*PROBLEM 1*
In the records, give the lines from the line with "The image size" to the line with "Action: tap(155, 392)" again, swapping "package size" for "box size" and changing nothing else. Return only those lines.

Sorry, I can't reliably tell you what can and can't be done with BGP
- I don't try to do anything special with it with Ivip.

Still, if you assume that something could be done with BGP, consider
the potential scaling problems.  Somehow, for every one of X VPs, and
 for every Y IRON routers which handles a given VP, then you want
each IRON router to learn via BGP the address of every one of these
VP-advertising routers, and which VPs each one advertises.  This is
(X * Y) items of information you are expecting BGP to deliver to
every IRON router - so every BGP router needs to handle this
information.

The scaling properties of this would depend on how you get BGP to do
it, and how many VPs there are, and how many IRON routers advertise
the same VP.


> If we are expecting too much with BGP, then I believe we can
> turn to OSPF or some other dynamic routing protocol that
> supports an NBMA link model. In discussions with colleagues,
> we believe that the example arrangement I cited above can
> be achieved with OSPF.

*EXCERPTED RECORDS*
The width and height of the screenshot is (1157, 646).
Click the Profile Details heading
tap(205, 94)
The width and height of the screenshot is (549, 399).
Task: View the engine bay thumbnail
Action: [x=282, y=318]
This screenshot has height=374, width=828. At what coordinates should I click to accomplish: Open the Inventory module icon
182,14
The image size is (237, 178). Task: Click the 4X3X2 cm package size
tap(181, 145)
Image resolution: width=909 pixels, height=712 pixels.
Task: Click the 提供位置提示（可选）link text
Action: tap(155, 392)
...
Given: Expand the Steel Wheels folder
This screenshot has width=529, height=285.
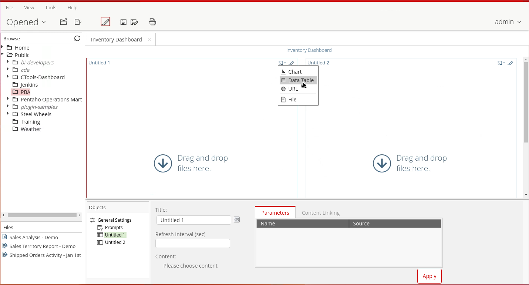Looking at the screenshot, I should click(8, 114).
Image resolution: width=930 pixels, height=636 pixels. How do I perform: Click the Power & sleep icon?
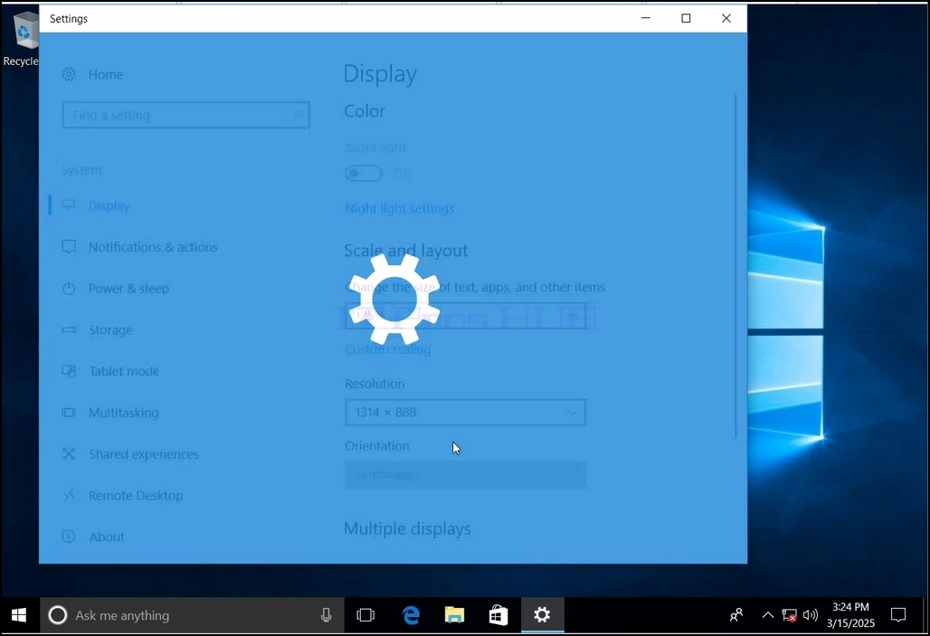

*PROBLEM 2*
Translate this sentence from the excerpt on BGP and IRON routers into Spanish: "The scaling properties of this would depend on how you get BGP to do it, and how many VPs there are, and how many IRON routers advertise the same VP."

*CORRECT OUTPUT 1*
The image size is (237, 178). Task: Click the 4X3X2 cm box size
tap(181, 145)
Image resolution: width=909 pixels, height=712 pixels.
Task: Click the 提供位置提示（可选）link text
Action: tap(155, 392)

*CORRECT OUTPUT 2*
Las propiedades de escalabilidad de esto dependerían de cómo se consiga que BGP lo haga, de cuántos VP haya y de cuántos routers IRON anuncien el mismo VP.